The Senate on Tuesday night rejected a modified version of Majority Leader Mitch McConnell's plan to repeal and replace ObamaCare. Nine Republicans joined the Democrats in voting against the bill, and with a final total of 43 in favor and 57 against, the measure did not receive the 60 votes necessary to pass. Earlier in the day, the Senate split 50-50 on voting to begin debate on a health-care bill, and Vice President Mike Pence broke the tie, with the motion passing. On Wednesday, the Senate is set to vote on an amendment similar to a 2015 bill passed by the Senate to repeal ObamaCare, which was ultimately vetoed by former President Barack Obama; this proposal is expected to fail.

Source: Bloomberg

President Trump has been publicly criticizing Attorney General Jeff Sessions on Twitter, calling him "beleaguered" on Monday and accusing him Tuesday of having "taken a VERY weak position on Hillary Clinton crimes." Trump is reportedly contemplating replacing Sessions, and when asked Tuesday about the possibility, he reiterated his disappointment with Sessions' handling of leaks. "Time will tell," Trump said of Sessions' future. Trump's beef with Sessions, laid out in The New York Times, is that Sessions recused himself from the investigation into the Trump campaign's alleged collusion with Moscow. Despite Trump's digs, Sessions' chief of staff, Jody Hunt, told Reince Priebus, White House chief of staff, that the attorney general has no intention of resigning, and in fact, "plans to move forward with his agenda in the department," one person familiar with the exchange told The Washington Post.

Source: The Washington Post, Bloomberg

On Tuesday, the House voted 419 to 3 to pass a bill that strengthens sanctions against Russia in response to its alleged interference in the 2016 presidential election.
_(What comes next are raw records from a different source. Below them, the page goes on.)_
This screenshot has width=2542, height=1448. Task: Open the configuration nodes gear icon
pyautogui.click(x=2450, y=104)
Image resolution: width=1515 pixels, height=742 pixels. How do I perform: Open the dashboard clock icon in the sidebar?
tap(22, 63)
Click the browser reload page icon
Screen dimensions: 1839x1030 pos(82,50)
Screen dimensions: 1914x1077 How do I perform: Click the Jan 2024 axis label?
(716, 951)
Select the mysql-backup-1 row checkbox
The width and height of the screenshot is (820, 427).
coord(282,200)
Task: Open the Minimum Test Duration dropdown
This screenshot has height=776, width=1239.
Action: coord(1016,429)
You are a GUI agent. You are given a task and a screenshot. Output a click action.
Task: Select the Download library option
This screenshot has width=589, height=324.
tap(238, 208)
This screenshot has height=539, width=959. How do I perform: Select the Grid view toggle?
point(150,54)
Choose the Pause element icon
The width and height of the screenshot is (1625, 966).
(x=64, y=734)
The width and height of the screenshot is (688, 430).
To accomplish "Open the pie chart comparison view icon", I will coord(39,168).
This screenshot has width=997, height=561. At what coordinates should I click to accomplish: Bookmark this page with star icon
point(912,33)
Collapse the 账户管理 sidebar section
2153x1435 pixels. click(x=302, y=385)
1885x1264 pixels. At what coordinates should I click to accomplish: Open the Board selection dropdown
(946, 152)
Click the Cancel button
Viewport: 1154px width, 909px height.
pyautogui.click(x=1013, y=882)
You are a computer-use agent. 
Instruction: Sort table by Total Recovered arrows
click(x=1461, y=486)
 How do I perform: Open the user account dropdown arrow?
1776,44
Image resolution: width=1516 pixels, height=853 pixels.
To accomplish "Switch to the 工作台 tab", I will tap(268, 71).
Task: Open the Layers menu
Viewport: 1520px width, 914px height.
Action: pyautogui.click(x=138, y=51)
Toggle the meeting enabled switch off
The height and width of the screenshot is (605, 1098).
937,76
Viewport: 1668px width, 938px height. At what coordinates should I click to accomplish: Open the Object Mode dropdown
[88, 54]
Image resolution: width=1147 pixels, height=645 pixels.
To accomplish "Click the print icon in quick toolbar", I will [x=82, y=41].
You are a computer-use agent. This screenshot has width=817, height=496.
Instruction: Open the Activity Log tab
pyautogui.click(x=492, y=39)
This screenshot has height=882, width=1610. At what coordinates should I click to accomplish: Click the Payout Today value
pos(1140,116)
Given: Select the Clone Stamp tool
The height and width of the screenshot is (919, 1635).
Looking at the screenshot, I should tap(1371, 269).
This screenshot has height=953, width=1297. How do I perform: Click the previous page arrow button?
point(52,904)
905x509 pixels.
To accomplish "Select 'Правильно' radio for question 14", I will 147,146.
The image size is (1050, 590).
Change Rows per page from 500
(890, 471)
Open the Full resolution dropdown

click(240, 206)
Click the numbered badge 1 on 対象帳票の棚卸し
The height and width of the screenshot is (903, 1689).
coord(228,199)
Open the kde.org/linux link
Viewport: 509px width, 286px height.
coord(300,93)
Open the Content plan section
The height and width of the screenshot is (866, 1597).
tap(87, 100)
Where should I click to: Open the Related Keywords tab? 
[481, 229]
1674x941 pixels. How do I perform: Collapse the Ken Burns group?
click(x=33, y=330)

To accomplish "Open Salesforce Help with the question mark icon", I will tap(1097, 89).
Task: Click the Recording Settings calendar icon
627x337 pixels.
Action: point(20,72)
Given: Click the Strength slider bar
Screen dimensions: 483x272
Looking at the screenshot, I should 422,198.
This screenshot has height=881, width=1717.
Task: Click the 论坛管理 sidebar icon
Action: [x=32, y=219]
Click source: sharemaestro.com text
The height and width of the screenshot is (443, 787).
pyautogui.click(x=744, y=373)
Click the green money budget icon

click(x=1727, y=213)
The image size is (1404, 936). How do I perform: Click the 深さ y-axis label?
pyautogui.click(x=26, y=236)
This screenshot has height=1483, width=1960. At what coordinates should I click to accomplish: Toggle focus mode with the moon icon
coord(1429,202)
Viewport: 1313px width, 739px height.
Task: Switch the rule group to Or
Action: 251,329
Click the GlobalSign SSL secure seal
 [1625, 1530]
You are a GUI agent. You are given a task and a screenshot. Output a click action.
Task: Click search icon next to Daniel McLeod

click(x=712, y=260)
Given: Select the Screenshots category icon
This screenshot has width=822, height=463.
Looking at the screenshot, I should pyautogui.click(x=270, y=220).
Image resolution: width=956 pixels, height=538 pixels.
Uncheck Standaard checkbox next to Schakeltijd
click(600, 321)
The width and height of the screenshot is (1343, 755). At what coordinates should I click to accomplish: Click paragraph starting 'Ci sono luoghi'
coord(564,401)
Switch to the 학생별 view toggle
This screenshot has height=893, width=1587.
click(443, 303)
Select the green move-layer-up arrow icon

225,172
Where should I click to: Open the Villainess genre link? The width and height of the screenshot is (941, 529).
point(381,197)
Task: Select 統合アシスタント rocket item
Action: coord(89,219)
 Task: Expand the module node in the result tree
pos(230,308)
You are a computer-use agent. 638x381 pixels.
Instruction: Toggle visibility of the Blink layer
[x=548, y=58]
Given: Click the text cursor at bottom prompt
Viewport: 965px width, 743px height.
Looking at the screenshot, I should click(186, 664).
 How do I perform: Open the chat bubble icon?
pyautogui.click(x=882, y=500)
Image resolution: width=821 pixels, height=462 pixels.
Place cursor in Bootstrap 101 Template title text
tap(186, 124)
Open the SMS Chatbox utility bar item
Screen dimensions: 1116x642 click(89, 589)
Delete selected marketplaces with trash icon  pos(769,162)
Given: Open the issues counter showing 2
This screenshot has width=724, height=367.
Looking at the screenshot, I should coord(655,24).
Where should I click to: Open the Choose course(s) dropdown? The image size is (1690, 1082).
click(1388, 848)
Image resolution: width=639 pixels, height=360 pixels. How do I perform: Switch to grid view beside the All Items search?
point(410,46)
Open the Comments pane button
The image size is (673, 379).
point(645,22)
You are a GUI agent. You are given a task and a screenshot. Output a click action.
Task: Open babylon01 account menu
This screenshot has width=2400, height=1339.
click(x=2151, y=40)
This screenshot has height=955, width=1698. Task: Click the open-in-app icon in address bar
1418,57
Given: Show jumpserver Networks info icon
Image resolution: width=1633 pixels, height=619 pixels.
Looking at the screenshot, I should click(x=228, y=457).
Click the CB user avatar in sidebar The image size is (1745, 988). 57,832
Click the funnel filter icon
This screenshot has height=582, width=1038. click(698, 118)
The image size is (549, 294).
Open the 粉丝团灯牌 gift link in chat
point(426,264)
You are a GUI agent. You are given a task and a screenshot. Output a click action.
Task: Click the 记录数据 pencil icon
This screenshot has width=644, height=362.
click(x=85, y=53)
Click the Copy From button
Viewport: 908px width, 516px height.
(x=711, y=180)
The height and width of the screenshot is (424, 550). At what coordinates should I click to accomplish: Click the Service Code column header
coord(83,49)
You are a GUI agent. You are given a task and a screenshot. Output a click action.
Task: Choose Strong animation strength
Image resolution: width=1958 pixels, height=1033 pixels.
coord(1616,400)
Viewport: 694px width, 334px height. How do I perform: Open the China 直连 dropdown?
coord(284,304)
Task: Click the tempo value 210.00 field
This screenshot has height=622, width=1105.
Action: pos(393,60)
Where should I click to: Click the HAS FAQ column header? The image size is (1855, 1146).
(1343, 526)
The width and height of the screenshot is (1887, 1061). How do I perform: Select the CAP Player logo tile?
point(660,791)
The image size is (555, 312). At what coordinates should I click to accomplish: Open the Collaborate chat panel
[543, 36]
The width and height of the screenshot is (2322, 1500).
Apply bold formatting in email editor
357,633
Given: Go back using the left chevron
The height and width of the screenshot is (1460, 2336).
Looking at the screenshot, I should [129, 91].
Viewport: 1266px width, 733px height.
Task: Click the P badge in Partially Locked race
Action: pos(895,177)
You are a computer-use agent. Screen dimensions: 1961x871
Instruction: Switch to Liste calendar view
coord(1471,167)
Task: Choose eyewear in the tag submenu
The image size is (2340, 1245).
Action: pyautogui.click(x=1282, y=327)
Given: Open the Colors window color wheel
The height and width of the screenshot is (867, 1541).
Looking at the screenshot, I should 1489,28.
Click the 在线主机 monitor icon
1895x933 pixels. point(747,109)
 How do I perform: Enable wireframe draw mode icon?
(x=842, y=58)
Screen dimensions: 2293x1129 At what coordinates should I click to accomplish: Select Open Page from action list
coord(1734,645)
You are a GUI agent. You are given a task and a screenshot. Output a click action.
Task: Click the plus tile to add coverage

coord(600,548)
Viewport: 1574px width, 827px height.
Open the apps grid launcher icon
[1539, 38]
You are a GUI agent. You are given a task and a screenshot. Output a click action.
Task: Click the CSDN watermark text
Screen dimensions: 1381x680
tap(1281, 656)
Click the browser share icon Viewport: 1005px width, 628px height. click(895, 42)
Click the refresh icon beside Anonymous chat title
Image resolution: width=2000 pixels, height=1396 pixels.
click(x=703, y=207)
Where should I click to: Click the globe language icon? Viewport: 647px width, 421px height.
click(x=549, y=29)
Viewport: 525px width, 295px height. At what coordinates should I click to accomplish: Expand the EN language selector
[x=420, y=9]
The sanctions primarily target Russian oil and gas projects with companies based in the United States and a handful of other countries, and will be difficult for President Trump to lift because he will need approval from Congress. It now heads to the Senate for a vote, and could be sent to Trump to sign into law before August, when Congress begins its recess. Russian President Vladimir Putin has said the sanctions would be "harmful" to U.S.-Russian relations. The package also includes sanctions against Iran and North Korea, due to their weapons programs.

Source: USA Today

The Senate Judiciary Committee has dropped its subpoena for Paul Manafort, President Trump's onetime campaign chairman, to publicly testify Wednesday during a hearing on Russian meddling in the election because he has started to submit documents and is negotiating over a transcribed interview, the committee said in a statement. Earlier in the day, the committee's chairman, Sen. Chuck Grassley (R-Iowa), and ranking member, Sen. Dianne Feinstein (D-Calif.), confirmed that a subpoena had been issued for Manafort after they had been "unable to reach an agreement for a voluntary, transcribed interview with the Judiciary Committee." Both Manafort and Jared Kushner, Trump's son-in-law and senior adviser, met with the House Intelligence Committee Tuesday in a closed-door session that lasted several hours, detailing the meeting they attended in June 2016 with a Kremlin-linked attorney.

Source: Politico

A study published Tuesday in The Journal of the American Medical Association found that of 111 brains of deceased NFL players, all but one showed signs of the neurodegenerative brain disease chronic traumatic encephalopathy (CTE). The 111 brains were donated for scientific research, and 110 showed signs of the disease. Symptoms of CTE — which can only be diagnosed with an autopsy — include memory loss, confusion, and depression. The players whose brains were examined spanned every position, from quarterbacks to running backs to linemen. Neuropathologist Ann McKee cautioned against making generalizations about the incidence of CTE in larger populations, but said the study made one thing clear: "It is no longer debatable whether or not there is a problem in football — there is a problem."